This clinical milestone could have positive implications for Cartesian Therapeutics' financial outlook. The advancement of Descartes-15 into human trials diversifies the company's pipeline and potentially de-risks its overall portfolio. If successful, the therapy's outpatient administration could lead to cost efficiencies and improved market adoption, potentially translating to higher profit margins.
Investors should note the potential for expanded market opportunities in both oncology and autoimmune diseases. This dual-market strategy could significantly increase the addressable patient population and, consequently, the therapy's commercial potential. However, it's important to remember that early-stage clinical trials carry inherent risks and success is not guaranteed.
The company's NASDAQ listing (RNAC) provides liquidity for investors and could facilitate future capital raises to support ongoing research and development efforts.
The development of Descartes-15 represents a significant advancement in mRNA CAR-T cell therapy. The reported ten-fold increase in CAR expression and selective target-specific killing in preclinical studies is remarkable and could potentially translate to improved clinical outcomes for patients.

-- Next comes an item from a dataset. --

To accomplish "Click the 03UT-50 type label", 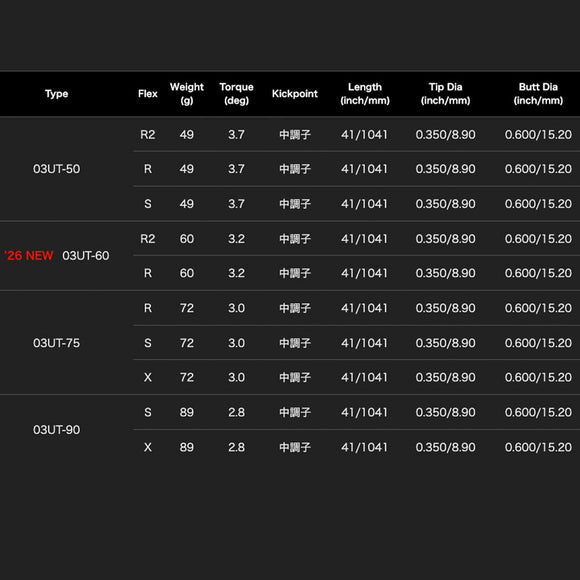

The ability to administer the therapy without preconditioning chemotherapy is a major advantage, as it could reduce treatment-related toxicities and improve patient quality of life. Additionally, the enhanced CAR stability in the presence of target-driven suppression addresses a key challenge in CAR-T cell therapy, potentially leading to more durable responses.

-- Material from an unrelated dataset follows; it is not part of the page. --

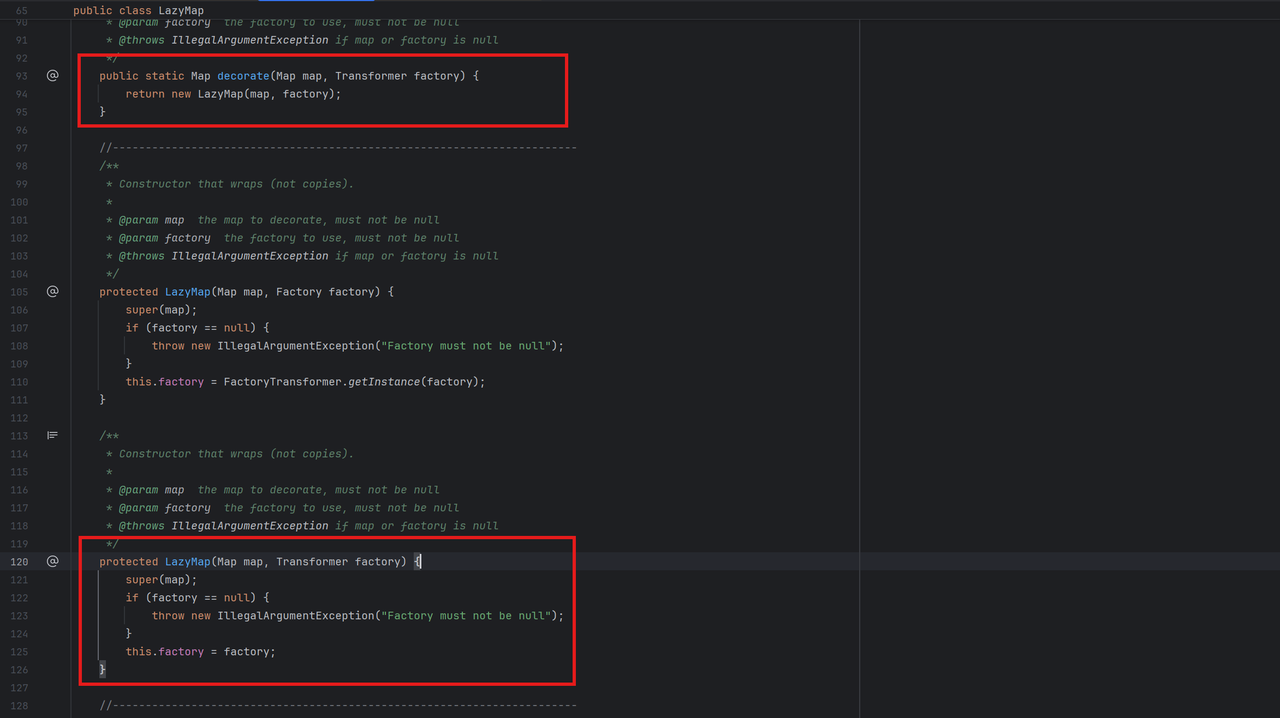
Task: Place cursor on 'this.factory = factory;' line 125
Action: 200,652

The planned expansion into autoimmune indications is particularly intriguing, as it could open new frontiers in the treatment of chronic diseases that currently lack effective therapies. However, careful monitoring of safety profiles in these new indications will be crucial.
Descartes-15 observed to achieve an approximately ten-fold increase relative to Descartes-08 in CAR expression and selective target-specific killing in preclinical studies
GAITHERSBURG, Md., Sept. 03, 2024 (GLOBE NEWSWIRE) -- Cartesian Therapeutics, Inc. (NASDAQ: RNAC) (the “Company”), a clinical-stage biotechnology company pioneering mRNA cell therapy for autoimmune diseases, today announced that the first patient has been dosed in its first-in-human Phase 1 trial of Descartes-15, the Company’s next-generation autologous anti-B cell maturation antigen (BCMA) mRNA-engineered chimeric antigen receptor T-cell therapy (mRNA CAR-T).

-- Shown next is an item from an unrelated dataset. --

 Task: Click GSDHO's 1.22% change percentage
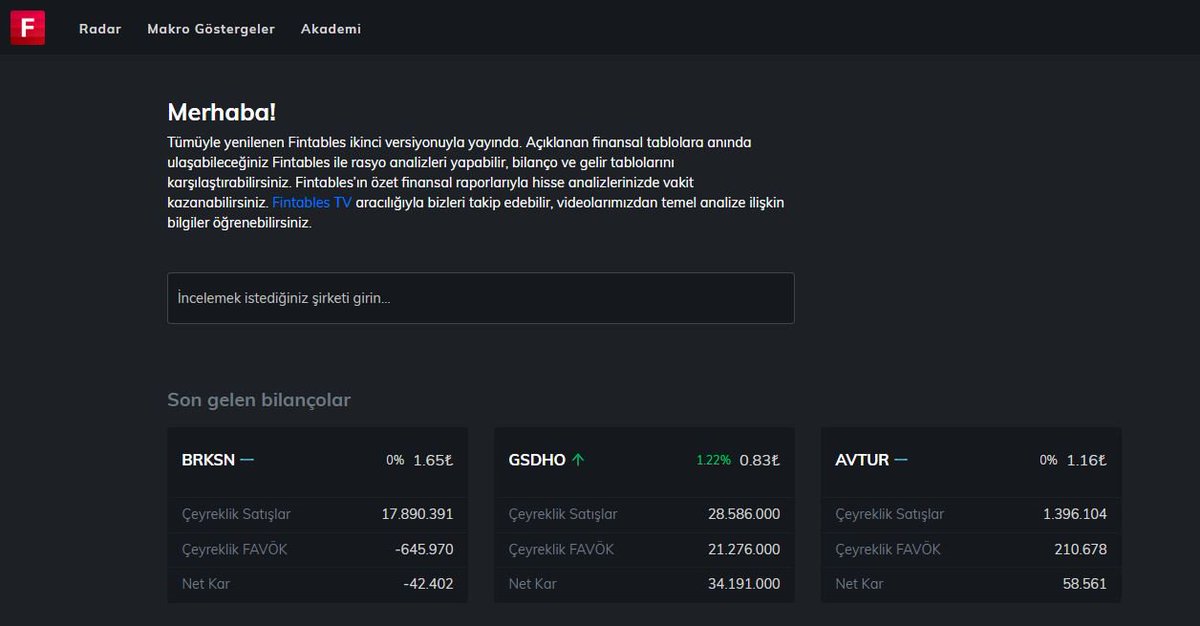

“Advancement of Descartes-15 into the clinic marks an important step forward in our mission to deliver innovative mRNA cell therapies to patients with autoimmune diseases,” said Carsten Brunn, Ph.D., President and Chief Executive Officer of Cartesian. “We believe that Descartes-15, which was designed leveraging our novel mRNA platform, could serve as a highly potent next-generation cell therapy with the ability to be dosed in the outpatient setting without preconditioning chemotherapy. We look forward to advancing this important program into development for autoimmune indications with high unmet need.”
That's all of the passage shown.